- [YOUR OBJECTIVE] Please copy out, word for word, the lines of the listing below, starting with its first line and ending with the line that contains "scribus logo is", both included.

[Data records]

◇ ◇ ◇

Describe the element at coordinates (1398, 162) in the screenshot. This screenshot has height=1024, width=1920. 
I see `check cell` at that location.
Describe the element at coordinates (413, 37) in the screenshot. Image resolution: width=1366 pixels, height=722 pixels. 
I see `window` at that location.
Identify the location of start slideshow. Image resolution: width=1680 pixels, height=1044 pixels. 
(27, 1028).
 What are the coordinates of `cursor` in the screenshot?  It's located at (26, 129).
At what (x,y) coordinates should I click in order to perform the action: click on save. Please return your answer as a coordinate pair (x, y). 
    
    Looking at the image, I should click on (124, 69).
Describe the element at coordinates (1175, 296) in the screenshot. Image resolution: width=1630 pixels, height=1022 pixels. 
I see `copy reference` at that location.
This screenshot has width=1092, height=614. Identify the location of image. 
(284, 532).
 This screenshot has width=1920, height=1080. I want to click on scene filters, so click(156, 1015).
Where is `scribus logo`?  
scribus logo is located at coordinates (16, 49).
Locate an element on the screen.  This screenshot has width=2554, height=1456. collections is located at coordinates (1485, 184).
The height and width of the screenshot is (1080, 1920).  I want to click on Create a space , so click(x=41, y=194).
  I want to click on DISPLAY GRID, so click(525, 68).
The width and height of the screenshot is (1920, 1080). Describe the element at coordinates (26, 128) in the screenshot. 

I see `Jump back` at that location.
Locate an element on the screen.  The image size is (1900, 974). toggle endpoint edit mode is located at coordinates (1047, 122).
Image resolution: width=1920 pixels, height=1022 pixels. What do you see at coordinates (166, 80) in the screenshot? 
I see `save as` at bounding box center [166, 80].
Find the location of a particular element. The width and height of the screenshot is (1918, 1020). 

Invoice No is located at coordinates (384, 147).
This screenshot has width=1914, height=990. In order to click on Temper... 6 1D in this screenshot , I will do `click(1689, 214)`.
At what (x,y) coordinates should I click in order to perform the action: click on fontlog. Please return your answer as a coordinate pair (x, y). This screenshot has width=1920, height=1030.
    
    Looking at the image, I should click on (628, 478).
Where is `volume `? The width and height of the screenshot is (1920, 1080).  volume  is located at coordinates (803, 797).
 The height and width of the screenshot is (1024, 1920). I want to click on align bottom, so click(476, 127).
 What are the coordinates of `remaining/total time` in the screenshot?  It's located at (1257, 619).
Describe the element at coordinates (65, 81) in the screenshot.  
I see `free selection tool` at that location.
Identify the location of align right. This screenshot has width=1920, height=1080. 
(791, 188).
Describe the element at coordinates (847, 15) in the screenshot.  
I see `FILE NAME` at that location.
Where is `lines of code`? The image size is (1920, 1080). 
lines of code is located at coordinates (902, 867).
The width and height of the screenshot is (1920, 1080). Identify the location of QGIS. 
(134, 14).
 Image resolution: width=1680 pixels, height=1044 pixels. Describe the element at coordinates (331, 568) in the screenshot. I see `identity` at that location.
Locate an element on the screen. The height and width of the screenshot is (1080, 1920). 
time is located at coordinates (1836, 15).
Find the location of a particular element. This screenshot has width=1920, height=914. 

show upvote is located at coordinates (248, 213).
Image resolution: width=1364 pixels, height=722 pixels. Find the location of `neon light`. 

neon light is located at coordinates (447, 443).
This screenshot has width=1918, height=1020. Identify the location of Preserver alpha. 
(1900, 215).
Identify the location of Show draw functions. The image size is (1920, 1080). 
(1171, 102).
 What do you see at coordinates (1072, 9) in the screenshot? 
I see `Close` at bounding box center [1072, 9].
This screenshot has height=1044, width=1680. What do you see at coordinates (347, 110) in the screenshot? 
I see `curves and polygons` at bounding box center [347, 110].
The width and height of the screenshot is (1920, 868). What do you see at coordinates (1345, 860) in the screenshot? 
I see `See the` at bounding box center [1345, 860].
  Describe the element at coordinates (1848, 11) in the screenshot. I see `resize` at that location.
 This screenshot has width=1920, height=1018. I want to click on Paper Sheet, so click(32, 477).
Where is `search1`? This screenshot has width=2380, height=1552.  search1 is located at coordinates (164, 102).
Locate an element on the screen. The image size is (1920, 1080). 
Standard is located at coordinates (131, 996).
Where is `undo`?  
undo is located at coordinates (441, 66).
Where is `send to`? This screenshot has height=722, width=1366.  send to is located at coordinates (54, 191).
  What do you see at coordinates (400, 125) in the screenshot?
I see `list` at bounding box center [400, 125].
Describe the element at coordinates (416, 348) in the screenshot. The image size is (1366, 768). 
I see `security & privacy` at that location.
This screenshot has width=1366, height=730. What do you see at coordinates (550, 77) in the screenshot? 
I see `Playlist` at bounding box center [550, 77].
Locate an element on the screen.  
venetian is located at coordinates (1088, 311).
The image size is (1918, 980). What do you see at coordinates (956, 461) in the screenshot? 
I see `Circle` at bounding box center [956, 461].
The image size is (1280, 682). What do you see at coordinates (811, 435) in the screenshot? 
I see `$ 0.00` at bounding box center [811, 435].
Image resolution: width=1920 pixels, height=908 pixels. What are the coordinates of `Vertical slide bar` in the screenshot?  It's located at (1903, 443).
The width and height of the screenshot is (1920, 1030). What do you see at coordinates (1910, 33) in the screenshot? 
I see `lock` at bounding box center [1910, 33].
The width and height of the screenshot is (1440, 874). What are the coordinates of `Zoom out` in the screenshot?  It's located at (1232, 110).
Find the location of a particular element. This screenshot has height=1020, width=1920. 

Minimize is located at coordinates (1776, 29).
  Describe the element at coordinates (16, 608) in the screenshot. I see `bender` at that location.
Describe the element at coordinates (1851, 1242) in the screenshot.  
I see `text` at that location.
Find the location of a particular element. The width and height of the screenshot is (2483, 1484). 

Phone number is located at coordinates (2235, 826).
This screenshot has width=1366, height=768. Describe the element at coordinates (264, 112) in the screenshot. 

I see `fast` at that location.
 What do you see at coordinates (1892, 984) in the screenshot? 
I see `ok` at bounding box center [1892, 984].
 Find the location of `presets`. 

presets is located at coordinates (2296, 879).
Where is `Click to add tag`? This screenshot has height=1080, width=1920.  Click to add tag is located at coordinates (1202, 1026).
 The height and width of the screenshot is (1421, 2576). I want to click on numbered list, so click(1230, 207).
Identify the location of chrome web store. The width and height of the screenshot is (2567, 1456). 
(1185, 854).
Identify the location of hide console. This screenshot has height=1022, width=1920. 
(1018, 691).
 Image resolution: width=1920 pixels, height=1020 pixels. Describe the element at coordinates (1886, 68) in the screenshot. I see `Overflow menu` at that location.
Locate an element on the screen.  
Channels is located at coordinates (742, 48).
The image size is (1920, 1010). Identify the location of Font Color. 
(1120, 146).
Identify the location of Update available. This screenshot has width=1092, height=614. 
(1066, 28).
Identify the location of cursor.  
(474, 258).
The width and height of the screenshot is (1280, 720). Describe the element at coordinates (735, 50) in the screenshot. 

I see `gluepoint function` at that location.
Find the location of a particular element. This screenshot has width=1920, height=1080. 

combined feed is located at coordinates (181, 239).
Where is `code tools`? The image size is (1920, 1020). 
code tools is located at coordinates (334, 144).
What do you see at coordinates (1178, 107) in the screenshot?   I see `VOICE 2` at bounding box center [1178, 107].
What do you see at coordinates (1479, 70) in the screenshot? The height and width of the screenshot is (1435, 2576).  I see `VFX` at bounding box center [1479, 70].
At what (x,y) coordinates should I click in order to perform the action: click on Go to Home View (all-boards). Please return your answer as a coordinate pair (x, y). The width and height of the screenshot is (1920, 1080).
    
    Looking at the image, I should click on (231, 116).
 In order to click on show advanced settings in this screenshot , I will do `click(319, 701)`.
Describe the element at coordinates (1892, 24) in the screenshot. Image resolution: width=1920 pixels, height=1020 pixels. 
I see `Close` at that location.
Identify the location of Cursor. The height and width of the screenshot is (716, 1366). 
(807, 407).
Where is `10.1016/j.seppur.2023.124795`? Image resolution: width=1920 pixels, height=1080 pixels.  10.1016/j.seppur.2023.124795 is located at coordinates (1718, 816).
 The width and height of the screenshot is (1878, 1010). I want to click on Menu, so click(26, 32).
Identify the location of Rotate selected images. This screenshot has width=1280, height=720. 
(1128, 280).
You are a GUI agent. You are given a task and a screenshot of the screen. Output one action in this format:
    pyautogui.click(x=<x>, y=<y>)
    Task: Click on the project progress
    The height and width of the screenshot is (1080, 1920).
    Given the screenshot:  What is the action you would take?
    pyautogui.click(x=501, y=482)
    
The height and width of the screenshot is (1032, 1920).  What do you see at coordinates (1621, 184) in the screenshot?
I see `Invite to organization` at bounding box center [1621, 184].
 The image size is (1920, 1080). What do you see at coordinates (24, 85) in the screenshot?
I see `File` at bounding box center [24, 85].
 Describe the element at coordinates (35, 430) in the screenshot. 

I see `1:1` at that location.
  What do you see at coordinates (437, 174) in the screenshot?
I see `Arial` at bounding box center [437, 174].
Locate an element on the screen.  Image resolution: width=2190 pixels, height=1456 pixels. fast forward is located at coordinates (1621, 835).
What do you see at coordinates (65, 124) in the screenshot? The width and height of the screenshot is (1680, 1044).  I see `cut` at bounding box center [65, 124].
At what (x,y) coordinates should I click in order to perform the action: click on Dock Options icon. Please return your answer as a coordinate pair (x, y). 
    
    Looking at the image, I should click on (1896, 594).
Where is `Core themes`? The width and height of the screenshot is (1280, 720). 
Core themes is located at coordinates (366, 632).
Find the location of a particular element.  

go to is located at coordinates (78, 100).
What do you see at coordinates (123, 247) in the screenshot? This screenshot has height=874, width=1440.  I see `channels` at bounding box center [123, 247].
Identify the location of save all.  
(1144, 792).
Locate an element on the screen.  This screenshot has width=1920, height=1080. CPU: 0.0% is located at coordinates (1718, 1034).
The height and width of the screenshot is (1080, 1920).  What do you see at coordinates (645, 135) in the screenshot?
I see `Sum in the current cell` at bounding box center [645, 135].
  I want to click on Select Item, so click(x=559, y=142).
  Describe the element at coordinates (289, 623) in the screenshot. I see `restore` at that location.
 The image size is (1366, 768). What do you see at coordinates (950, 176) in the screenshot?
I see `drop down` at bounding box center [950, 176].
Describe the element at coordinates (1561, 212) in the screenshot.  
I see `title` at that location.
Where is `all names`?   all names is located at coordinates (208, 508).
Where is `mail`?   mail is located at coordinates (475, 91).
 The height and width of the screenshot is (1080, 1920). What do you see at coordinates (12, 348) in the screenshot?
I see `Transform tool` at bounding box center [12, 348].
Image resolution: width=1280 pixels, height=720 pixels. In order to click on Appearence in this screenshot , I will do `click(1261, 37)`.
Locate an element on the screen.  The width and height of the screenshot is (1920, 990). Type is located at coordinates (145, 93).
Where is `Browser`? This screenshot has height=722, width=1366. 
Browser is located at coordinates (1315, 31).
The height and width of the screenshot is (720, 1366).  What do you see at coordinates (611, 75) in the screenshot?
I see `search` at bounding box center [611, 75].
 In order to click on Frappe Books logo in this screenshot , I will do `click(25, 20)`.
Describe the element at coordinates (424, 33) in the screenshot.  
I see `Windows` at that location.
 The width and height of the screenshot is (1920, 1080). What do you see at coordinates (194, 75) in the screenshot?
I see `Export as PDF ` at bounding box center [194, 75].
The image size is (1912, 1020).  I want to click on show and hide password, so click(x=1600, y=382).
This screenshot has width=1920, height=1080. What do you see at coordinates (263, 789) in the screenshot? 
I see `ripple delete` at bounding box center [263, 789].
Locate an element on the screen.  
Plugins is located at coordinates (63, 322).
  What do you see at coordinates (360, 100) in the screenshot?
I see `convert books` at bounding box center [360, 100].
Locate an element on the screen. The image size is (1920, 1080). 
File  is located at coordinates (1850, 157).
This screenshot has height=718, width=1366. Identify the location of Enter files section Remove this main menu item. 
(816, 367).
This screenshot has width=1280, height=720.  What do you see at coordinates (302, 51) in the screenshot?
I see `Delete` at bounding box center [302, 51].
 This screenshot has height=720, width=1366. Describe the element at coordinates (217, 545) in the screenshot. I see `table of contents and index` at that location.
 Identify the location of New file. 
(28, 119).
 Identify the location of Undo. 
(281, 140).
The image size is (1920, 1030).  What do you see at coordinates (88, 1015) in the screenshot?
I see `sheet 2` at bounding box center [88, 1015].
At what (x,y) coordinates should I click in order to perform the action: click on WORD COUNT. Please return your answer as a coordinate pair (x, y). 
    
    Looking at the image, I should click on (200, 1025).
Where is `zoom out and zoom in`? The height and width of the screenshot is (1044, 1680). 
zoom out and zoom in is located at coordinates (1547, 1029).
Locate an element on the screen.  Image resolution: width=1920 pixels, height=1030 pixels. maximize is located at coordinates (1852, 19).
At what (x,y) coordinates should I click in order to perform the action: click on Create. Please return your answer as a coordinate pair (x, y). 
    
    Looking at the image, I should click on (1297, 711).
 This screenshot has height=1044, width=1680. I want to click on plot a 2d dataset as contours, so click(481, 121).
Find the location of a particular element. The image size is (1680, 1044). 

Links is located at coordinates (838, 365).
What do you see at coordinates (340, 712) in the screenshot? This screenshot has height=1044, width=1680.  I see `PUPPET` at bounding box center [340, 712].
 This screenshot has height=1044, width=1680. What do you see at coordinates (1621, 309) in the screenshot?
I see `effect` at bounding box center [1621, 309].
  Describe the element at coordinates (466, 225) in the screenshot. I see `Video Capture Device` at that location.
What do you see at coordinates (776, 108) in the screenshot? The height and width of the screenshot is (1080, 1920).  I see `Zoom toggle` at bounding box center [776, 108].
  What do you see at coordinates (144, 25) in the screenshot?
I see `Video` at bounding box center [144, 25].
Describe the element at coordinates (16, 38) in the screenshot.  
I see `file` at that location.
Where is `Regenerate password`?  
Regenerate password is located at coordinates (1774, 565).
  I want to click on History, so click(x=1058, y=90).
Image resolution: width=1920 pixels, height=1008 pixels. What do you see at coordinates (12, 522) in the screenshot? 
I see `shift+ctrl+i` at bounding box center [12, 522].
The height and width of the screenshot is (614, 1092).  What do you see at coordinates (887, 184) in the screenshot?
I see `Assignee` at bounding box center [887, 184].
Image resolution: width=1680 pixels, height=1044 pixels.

◇ ◇ ◇

- [RESULT]
Describe the element at coordinates (1398, 162) in the screenshot. This screenshot has height=1024, width=1920. 
I see `check cell` at that location.
Describe the element at coordinates (413, 37) in the screenshot. Image resolution: width=1366 pixels, height=722 pixels. 
I see `window` at that location.
Identify the location of start slideshow. Image resolution: width=1680 pixels, height=1044 pixels. 
(27, 1028).
 What are the coordinates of `cursor` in the screenshot?  It's located at (26, 129).
At what (x,y) coordinates should I click in order to perform the action: click on save. Please return your answer as a coordinate pair (x, y). 
    
    Looking at the image, I should click on (124, 69).
Describe the element at coordinates (1175, 296) in the screenshot. Image resolution: width=1630 pixels, height=1022 pixels. 
I see `copy reference` at that location.
This screenshot has width=1092, height=614. Identify the location of image. 
(284, 532).
 This screenshot has width=1920, height=1080. I want to click on scene filters, so click(156, 1015).
Where is `scribus logo`?  
scribus logo is located at coordinates (16, 49).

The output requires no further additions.